- [Activities]
a – In the Bruins game report, which player scored the Bruins' power play goal 4:44 into Wednesday's game?
b – Shorten the paragraph of the Bruins game report that begins "But on the ice, there was a much different vibe," keeping its main facts.

- [Passage]
==========

BOSTON — It wasn’t the desired outcome but maybe – just maybe – a 3-2 overtime loss to a more hungry Blues team is just what this Bruins team needs.
Yes, the Bruins entered Game 2 Wednesday night on a roll, winners of eight straight in the postseason since falling down 2-1 to Columbus in the Eastern semifinal series. The Bruins overpowered, outhit and outclassed the Blues in a 4-2 win in Game 1, in a contest that shouldn’t have been that close.
And the Bruins had that same sense when they went up 1-0 just 4:44 into Wednesday’s game on a Charlie Coyle power play goal. They had it again when Joakim Nordstrom beat Jordan Binnington in front of the net just 40 seconds after the Blues had tied it. So the Bruins – again – were just toying with St. Louis it appeared.
But on the ice, there was a much different vibe. The Blues were hanging tough and outworking the Bruins for scoring opportunities. And they were getting them. Sure enough, when Brad Marchand turned over the puck at the blue line and Vladimir Tarasenko got behind Zdeno Chara, he had not one, not two but three chances to put it behind Tuukka Rask and finally did, tying the game again 2-2.
“Yeah crazy game in the first,” Rask told me. “It was looking like it was going to be one of those 5-4 games or whatever. Lucky for a goalie, it wasn’t. But yeah it was crazy. It kind of was not really playoff style I guess. It was back and forth and not a lot of chances, so it was crazy.”

==========

- [Data for review]
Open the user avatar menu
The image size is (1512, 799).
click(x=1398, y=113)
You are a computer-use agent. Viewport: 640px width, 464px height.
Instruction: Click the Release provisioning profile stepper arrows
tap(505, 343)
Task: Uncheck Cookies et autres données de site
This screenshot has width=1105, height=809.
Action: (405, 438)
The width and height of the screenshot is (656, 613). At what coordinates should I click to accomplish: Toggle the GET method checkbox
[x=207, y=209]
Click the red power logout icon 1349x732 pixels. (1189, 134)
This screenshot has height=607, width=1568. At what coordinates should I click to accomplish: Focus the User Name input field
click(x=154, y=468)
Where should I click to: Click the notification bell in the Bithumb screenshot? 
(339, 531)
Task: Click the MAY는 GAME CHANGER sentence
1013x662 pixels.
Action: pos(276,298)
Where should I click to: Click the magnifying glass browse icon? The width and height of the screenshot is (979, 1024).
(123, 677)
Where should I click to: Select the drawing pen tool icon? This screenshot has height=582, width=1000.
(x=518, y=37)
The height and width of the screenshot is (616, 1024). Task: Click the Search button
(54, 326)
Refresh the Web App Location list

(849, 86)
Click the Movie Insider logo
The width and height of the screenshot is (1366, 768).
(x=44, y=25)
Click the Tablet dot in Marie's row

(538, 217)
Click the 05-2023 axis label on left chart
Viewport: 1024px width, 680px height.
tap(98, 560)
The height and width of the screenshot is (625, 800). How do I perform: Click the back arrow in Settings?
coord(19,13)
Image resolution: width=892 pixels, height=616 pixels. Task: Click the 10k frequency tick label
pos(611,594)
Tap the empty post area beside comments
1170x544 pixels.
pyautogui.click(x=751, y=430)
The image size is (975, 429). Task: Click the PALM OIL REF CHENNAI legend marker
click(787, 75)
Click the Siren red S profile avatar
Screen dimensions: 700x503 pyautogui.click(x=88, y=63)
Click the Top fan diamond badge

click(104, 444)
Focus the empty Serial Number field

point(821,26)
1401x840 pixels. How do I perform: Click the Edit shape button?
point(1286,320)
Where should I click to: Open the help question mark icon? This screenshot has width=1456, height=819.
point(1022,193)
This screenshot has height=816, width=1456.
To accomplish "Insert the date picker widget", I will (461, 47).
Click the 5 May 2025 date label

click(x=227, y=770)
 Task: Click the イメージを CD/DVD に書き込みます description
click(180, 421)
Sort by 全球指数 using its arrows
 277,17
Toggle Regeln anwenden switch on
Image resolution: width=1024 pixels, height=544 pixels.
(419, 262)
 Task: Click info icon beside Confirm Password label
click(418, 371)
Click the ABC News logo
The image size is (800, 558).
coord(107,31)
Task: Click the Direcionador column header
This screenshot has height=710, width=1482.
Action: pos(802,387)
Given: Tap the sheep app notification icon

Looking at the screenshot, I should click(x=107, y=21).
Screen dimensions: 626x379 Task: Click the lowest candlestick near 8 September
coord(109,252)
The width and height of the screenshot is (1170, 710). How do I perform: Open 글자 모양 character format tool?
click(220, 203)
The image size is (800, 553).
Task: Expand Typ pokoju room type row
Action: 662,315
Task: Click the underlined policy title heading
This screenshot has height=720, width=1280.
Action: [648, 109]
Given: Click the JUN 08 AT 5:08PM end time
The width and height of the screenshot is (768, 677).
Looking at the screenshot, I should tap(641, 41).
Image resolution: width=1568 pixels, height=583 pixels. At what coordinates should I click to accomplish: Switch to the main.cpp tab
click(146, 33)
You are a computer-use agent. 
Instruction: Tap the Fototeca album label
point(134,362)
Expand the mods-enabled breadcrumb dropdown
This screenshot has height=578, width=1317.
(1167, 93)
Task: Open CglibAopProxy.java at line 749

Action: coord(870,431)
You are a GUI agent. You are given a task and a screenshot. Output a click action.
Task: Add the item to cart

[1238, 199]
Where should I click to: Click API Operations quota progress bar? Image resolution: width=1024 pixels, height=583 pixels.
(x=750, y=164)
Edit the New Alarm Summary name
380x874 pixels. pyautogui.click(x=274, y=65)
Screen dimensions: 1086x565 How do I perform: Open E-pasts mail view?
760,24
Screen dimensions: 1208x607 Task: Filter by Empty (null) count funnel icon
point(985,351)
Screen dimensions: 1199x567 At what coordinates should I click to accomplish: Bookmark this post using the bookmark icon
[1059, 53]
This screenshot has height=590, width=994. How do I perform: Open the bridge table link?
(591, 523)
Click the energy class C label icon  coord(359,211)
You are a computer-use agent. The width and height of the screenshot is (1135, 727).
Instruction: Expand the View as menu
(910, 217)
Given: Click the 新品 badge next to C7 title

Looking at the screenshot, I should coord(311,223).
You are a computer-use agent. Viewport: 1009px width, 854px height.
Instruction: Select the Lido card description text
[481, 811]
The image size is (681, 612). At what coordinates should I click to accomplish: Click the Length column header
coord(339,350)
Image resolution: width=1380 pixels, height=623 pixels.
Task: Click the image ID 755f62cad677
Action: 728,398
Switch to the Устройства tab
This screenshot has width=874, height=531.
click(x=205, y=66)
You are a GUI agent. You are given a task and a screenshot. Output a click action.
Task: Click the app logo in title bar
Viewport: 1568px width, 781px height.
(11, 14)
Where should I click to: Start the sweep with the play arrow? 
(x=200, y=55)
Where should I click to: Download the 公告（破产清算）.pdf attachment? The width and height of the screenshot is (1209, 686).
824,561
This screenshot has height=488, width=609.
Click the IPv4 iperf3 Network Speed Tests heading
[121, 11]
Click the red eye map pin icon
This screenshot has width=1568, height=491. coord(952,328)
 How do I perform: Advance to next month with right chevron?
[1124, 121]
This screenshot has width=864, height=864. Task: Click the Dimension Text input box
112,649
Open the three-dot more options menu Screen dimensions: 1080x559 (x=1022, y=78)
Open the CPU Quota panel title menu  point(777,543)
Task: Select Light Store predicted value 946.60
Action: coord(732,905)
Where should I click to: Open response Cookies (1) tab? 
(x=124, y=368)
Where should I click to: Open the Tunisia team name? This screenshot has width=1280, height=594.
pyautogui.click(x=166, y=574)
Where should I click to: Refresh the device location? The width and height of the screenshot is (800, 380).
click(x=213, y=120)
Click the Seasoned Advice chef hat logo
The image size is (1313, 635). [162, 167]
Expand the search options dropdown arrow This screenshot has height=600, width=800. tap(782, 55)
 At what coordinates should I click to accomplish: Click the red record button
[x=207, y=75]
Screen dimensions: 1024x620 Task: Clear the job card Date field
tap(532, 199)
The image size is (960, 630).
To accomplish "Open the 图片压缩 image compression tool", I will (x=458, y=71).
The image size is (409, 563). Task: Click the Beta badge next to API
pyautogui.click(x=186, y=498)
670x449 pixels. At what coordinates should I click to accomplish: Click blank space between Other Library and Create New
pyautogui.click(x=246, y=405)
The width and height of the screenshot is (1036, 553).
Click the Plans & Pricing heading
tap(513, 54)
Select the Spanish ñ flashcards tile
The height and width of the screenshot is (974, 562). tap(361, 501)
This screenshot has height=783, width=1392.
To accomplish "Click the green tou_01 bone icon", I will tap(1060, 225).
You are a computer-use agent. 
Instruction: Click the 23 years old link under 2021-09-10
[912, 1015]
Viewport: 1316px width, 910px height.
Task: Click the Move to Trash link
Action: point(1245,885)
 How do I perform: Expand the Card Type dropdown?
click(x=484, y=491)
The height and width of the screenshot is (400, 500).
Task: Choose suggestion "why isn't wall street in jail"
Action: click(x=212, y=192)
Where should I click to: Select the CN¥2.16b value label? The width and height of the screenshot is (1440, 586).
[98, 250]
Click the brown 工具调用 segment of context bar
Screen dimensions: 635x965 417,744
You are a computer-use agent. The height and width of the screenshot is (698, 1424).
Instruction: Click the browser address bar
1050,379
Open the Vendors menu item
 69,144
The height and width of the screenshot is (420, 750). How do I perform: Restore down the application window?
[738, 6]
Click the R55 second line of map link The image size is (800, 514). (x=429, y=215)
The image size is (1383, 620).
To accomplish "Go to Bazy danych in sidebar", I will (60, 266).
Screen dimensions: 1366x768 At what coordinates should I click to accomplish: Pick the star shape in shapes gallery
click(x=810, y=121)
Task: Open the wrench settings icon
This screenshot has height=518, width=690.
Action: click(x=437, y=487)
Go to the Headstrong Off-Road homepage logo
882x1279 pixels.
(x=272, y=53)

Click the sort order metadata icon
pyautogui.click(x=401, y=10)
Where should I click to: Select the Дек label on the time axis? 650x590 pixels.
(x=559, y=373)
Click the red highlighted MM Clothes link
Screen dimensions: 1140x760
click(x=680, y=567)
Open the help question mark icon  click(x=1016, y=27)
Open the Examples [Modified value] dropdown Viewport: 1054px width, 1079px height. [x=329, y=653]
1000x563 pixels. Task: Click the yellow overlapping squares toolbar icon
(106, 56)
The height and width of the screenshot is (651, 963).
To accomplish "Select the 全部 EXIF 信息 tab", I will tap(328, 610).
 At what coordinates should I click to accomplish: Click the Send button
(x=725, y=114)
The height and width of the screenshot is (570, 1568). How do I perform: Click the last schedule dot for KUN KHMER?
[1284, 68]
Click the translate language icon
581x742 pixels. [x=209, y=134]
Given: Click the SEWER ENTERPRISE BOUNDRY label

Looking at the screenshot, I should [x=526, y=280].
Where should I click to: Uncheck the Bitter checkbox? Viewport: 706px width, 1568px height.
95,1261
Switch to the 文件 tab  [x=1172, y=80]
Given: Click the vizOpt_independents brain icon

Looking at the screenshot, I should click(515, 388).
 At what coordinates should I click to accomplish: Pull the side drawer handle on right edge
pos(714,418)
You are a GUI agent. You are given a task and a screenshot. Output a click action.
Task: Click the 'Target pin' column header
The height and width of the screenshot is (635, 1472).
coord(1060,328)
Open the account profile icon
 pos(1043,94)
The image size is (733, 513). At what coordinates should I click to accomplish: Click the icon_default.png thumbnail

==========

- [Answer list]
a – Charlie Coyle

b – On the ice, the Blues held firm and outworked the Bruins for scoring chances. After Brad Marchand turned the puck over at the blue line, Vladimir Tarasenko got behind Zdeno Chara and scored on his third chance against Tuukka Rask, tying the game 2-2.